Task material START

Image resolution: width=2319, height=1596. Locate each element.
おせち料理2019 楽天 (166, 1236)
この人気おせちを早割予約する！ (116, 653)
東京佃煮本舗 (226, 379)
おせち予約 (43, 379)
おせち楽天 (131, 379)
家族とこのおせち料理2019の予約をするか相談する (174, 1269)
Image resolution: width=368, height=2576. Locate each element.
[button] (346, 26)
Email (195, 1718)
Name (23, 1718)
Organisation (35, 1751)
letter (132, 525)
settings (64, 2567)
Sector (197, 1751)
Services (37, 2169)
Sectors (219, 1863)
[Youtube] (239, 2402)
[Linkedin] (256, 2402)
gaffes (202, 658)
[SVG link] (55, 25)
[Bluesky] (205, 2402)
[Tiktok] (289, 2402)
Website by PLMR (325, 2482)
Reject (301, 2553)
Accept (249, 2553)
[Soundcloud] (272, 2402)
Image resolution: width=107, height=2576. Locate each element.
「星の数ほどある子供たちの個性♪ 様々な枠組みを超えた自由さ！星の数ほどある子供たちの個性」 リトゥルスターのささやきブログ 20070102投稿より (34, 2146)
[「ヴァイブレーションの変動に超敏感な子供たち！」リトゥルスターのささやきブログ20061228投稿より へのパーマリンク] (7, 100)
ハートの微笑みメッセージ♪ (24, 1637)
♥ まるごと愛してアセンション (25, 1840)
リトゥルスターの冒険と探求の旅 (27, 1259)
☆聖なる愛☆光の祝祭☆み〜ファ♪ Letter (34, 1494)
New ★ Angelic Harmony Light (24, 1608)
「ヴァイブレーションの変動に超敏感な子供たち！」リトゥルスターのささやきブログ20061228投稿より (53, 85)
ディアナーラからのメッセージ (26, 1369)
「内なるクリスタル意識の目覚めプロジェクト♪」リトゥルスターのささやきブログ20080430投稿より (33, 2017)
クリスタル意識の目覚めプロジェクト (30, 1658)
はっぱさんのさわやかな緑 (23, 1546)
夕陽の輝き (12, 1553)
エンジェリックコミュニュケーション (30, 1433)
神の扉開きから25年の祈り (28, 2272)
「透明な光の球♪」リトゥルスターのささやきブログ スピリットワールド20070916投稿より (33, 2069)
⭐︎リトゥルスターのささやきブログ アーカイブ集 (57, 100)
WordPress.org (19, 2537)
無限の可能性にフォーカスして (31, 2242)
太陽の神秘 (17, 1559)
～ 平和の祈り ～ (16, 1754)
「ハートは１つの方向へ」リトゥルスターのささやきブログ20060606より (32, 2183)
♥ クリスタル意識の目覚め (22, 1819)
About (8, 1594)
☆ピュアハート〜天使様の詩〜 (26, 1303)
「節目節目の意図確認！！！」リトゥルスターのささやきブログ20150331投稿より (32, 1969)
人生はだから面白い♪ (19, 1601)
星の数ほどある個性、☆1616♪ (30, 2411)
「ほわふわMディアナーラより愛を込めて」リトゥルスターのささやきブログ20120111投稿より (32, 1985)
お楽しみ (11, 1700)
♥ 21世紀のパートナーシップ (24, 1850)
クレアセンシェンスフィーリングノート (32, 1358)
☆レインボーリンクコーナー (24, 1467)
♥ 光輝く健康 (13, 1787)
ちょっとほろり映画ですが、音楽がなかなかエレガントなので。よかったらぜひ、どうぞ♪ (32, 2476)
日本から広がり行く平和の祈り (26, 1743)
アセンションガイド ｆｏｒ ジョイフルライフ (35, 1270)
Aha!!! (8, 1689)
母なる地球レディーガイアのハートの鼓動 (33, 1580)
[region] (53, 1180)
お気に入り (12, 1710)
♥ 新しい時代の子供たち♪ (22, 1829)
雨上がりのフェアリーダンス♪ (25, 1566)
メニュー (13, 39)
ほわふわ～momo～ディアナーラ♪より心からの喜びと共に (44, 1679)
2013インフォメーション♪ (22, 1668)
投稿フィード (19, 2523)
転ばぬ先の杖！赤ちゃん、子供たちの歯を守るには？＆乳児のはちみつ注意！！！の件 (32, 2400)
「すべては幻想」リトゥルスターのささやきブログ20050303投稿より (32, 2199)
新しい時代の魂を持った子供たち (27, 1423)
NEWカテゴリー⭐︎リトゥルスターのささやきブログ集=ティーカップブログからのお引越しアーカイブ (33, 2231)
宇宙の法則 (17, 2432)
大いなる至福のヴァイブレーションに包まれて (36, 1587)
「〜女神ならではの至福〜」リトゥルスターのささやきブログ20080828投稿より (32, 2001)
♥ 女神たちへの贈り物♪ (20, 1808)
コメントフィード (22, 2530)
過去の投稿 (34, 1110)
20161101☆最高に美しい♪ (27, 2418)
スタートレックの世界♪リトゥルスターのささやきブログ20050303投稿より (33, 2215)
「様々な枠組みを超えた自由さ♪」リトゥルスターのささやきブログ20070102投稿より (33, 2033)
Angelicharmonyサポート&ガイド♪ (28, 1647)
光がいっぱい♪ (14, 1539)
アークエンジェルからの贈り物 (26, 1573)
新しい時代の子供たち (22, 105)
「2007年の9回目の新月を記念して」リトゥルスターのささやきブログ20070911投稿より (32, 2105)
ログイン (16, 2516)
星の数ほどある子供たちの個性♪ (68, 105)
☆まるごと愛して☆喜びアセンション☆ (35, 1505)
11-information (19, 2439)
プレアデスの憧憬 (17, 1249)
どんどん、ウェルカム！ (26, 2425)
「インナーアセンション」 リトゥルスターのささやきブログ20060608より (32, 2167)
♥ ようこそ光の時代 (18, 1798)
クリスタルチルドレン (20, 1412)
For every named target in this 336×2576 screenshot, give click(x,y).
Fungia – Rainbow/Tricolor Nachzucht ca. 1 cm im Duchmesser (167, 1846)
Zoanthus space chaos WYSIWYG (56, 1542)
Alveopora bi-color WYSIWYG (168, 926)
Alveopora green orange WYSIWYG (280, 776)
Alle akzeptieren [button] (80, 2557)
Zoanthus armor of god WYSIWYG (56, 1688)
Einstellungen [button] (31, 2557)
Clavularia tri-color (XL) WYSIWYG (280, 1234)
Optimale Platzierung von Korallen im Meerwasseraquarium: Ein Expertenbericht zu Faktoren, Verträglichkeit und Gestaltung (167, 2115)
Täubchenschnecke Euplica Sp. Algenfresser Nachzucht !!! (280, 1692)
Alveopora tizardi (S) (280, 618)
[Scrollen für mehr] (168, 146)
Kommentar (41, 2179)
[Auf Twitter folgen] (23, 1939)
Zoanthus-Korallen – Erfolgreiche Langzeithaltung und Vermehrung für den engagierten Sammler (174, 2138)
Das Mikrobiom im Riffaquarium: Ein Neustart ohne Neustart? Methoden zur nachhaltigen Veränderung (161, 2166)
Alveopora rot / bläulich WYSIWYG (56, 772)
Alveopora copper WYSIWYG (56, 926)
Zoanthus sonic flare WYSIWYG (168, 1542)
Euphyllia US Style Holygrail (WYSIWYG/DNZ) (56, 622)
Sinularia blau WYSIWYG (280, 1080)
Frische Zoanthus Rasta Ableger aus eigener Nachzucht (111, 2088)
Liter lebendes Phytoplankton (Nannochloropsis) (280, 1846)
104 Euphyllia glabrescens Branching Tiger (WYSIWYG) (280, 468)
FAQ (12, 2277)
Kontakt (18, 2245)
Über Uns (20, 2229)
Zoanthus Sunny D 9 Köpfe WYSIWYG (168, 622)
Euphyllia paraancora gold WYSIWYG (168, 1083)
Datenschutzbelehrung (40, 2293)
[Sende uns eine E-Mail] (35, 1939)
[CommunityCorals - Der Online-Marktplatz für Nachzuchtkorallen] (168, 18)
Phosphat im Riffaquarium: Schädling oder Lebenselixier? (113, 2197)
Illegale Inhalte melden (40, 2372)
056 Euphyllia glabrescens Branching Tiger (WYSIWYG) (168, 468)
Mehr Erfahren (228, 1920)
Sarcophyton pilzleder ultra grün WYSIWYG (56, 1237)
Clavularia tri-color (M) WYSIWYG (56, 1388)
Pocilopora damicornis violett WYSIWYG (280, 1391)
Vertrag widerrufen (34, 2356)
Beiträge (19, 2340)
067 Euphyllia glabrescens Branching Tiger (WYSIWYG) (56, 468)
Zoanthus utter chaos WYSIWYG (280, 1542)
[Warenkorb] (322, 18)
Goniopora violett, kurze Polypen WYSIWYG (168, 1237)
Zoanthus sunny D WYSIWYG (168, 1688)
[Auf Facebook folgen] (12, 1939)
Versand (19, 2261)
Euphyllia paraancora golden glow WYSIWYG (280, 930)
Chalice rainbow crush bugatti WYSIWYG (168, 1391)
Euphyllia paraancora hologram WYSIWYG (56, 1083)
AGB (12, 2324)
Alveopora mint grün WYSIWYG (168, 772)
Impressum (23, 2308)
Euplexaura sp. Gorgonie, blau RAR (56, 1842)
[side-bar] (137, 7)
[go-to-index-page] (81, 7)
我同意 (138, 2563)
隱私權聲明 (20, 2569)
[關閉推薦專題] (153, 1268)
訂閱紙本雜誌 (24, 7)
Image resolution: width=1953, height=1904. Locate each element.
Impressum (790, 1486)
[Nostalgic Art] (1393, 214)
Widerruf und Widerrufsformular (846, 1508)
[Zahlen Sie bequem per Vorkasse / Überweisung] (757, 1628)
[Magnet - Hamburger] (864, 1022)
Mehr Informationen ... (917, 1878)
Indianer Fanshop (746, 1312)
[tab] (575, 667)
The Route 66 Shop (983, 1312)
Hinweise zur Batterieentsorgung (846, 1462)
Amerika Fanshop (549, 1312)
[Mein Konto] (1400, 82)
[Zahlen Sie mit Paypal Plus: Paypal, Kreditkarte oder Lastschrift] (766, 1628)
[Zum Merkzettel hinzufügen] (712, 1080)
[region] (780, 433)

Task material END

Your response should hold the lines from the first line of the entries above through the line with "20070102投稿より (34, 2146)", each retyped exactly, and nothing else.

- _Response to this exercise_
Image resolution: width=2319, height=1596. Locate each element.
おせち料理2019 楽天 (166, 1236)
この人気おせちを早割予約する！ (116, 653)
東京佃煮本舗 (226, 379)
おせち予約 (43, 379)
おせち楽天 (131, 379)
家族とこのおせち料理2019の予約をするか相談する (174, 1269)
Image resolution: width=368, height=2576. Locate each element.
[button] (346, 26)
Email (195, 1718)
Name (23, 1718)
Organisation (35, 1751)
letter (132, 525)
settings (64, 2567)
Sector (197, 1751)
Services (37, 2169)
Sectors (219, 1863)
[Youtube] (239, 2402)
[Linkedin] (256, 2402)
gaffes (202, 658)
[SVG link] (55, 25)
[Bluesky] (205, 2402)
[Tiktok] (289, 2402)
Website by PLMR (325, 2482)
Reject (301, 2553)
Accept (249, 2553)
[Soundcloud] (272, 2402)
Image resolution: width=107, height=2576. Locate each element.
「星の数ほどある子供たちの個性♪ 様々な枠組みを超えた自由さ！星の数ほどある子供たちの個性」 リトゥルスターのささやきブログ 20070102投稿より (34, 2146)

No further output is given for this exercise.